§ **To do**: Continue the blog post below about staying home from Burning Man this year, picking up right after its last sentence.

Tue, 30 Aug 2011 18:56:16 -0700
I swore last year, as Shawn, Cynthia,
& I struggled to put up our eleventh-hour tensegrity structure in
a rainstorm, with its canvas smelling of motor oil, and eventually
succumbed to the neighbors' gin and shelter, that I wasn't going in
2011. Swore again sitting that night at the base of the Man, unable
to find the friend who had said to meet him "by the marching band" (of
which, of course, there had been several), annoyed and alone in a
white, furry bolero jacket, until a group of lovely men carrying
synchronized LED white children's umbrellas offered me conversation, a
cocktail, and the comfort of their blinking toys. Swore again tacitly
as the virtual gates for tickets opened in January, and I didn't
queue, didn't buy one. Felt validated in late July as Burning Man
itself sold out -- sold out! For the first time ever! -- and I
remained resolutely ticketless. Had to swear every time thereafter
that I mentioned it to a friend, an acquaintance, even a stranger
after Cody's trolley party, a friend of his French neighbor at their
new house (he and Ellie closed escrow a mere day before me), promised
me an extra ticket at what must have been 2, 3am, implored, camp
with us! --No, I had to say over and over, I'm not going
this year.
And now it's Tuesday of the week of the burn, and lo and behold, I
haven't gone. I'm on the shuttle home from work, having resolved a
few bugs, finished a lingering bit of maintenance, helped a new guy
through some hairy corners of our configs, gone to the weekly team
meeting, had a beer in Jinnah & Astrid's office. I'll pick up our
weekly coffee order at Ritual tonight, maybe also a library hold, have
a glass of wine, some leftover gazpacho I made from my CSA tomatoes.

§ **Information supplied**:
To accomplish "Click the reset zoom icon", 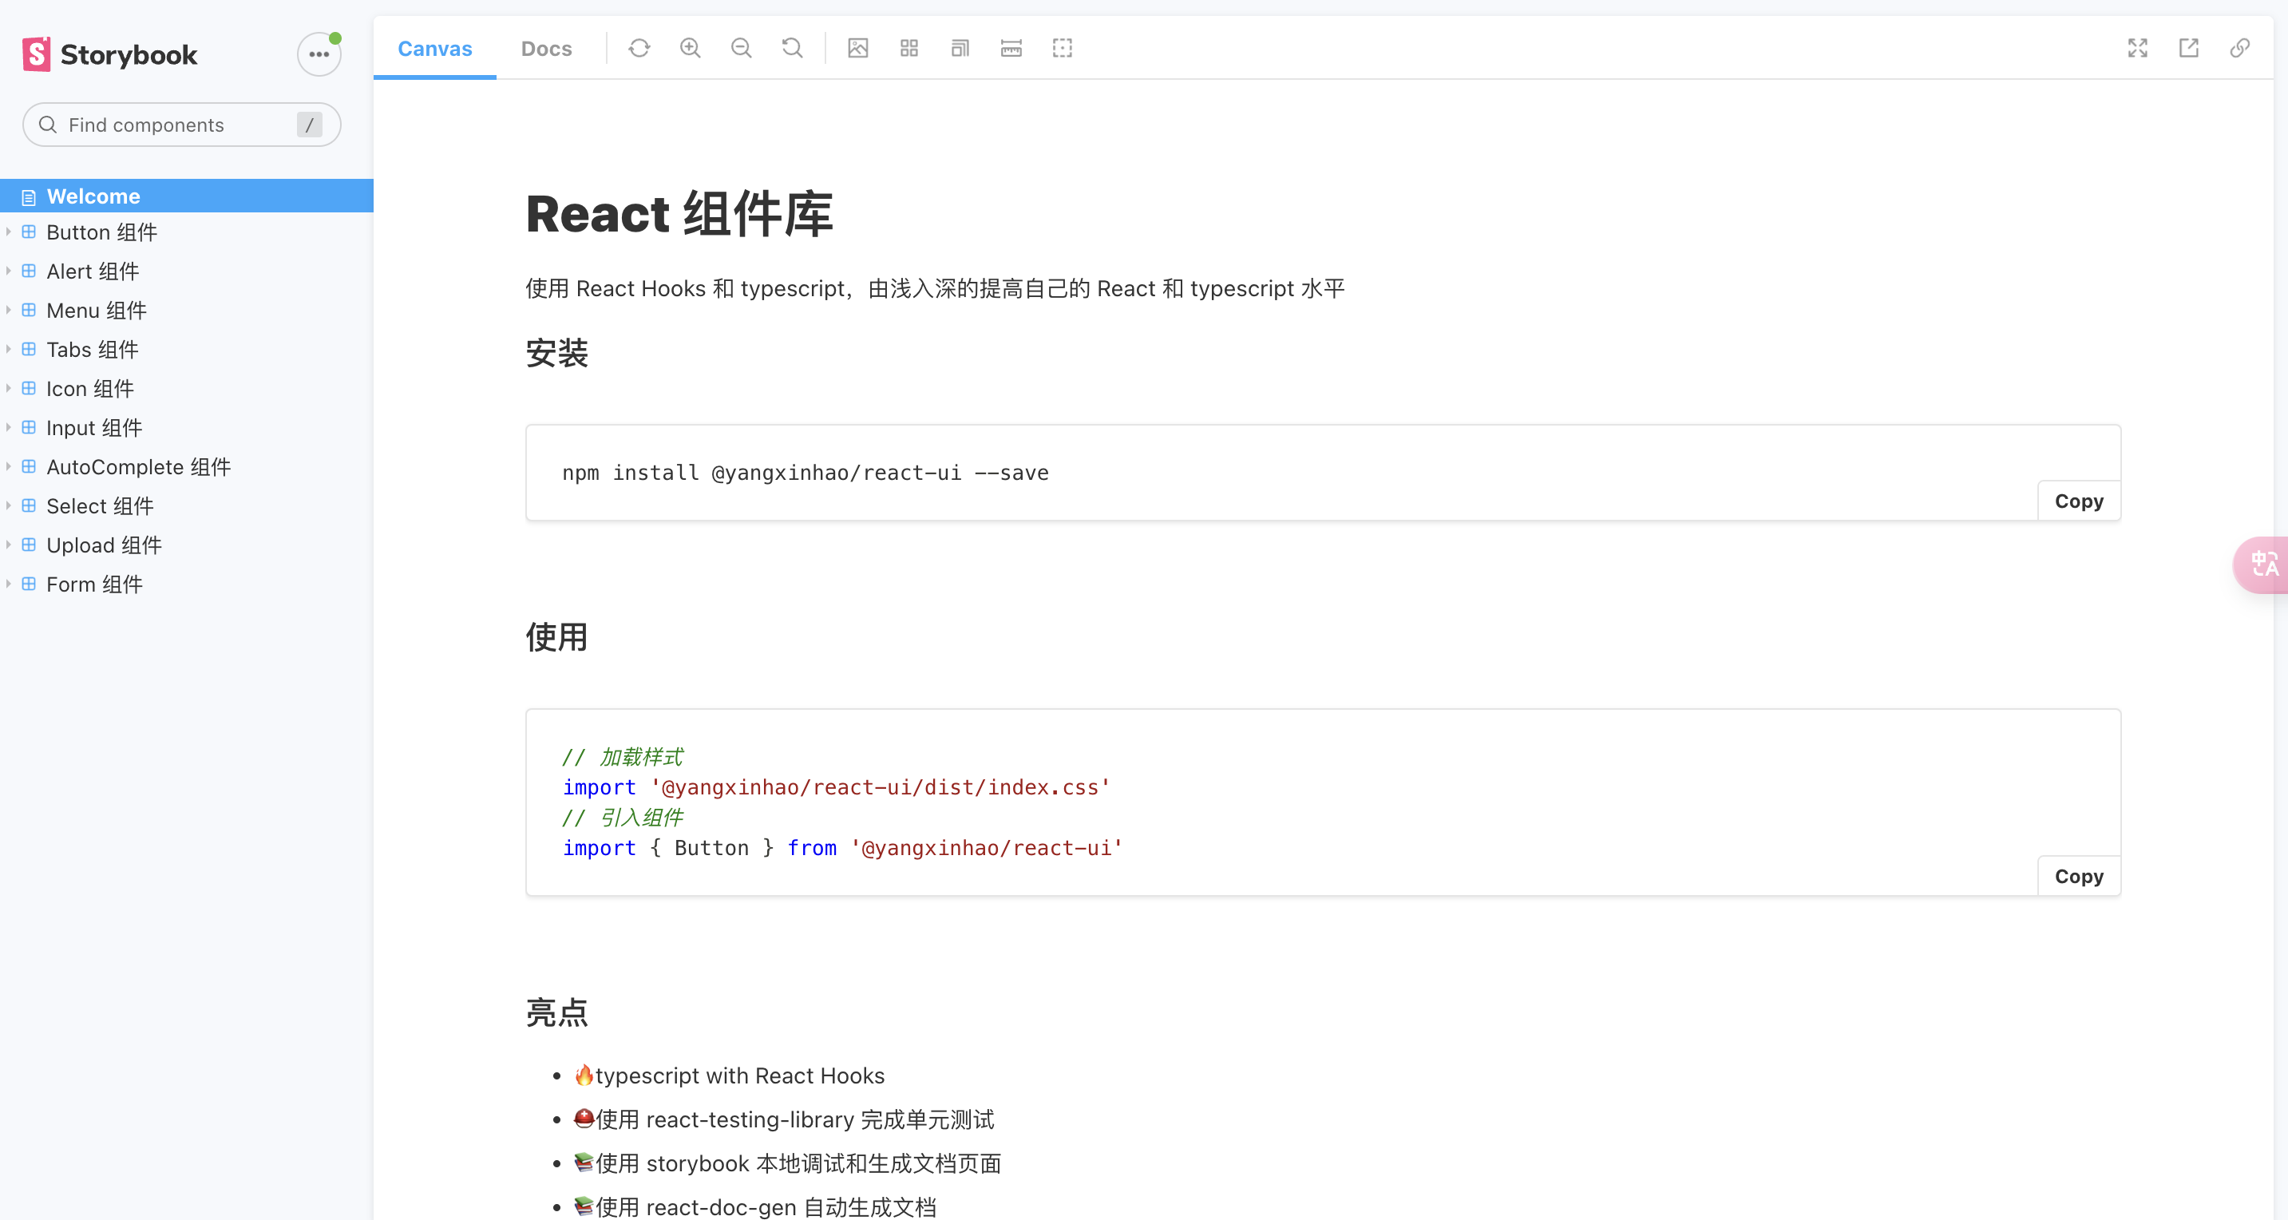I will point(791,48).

§ **Exercise result**:
It all sounds so quotidian -- remind me why I'm not
there, again?? Walking home from Beretta last night (Laurence
convinced me that the 50,000 people who descended on the Black Rock
Desert every last-week-of-August would mean no line for cocktails and
margherita burrata pizza in the Mission, which proved -- yet so early
in the week, at least -- a lie), I passed the hot breath of Amnesia,
the vocalist between sets cradling a glass of whiskey at the mic;
passed the last seating at Delfina lingering at outdoor tables on 18th
St., nursing the last sip of Carménère and counting out
a tip under the eaves' heat lamps; passed a girl who leaned out of a
van and asked directions to Valencia, and, having gotten them, yelled
"Thank you! You're hot!" -- and I could almost see the dusty
streets and the rising moon, the flicking on of headlamps and EL-wire,
hear the sound of hammer on rebar and the first low-wattage glimmer of
a rave that would become full-throated by the end of the week along
the Esplanade. The veil between 18th St. and the 6:30 radius blurred;
I reached across it with my heart and gave the girl in the van
directions to Valencia.
I go every year because, as I remember these things, my pulse
quickens. Excuses of binaries to deploy, money that were better spent
elsewhere, negative vacation time, never hold, because this isn't
zero-sum: I will find the necessary money and time to answer
the sirenic desert.
I did dust off my costume bins this last weekend, though, if only to
move them into the part of my new garage I'm not leasing out, the part
I can use as storage for old chandeliers, the coffee urns from FnF, the old suitcases I should have unpacked years
ago, to make room upstairs for my new roommate Katherine to move in.
And I felt virtuous and justified in so doing: In my unintentional
resolution for 2011 to Behave More Like An Adult, I have not only
bought a house, but have gotten a roommate to help me with the
mortgage, stated my boundaries when boys have been
unclear, and now -- or so I'm telling myself -- not succumbed to
my annual Fear Of Missing Something ("FOMS," a compulsion so strong
that Toby even used to have an acronym for it) by going to the playa
simply because it's the best place on earth.
But my colors are showing beneath my resolutions. Next year. Next
year, with a fonder heart...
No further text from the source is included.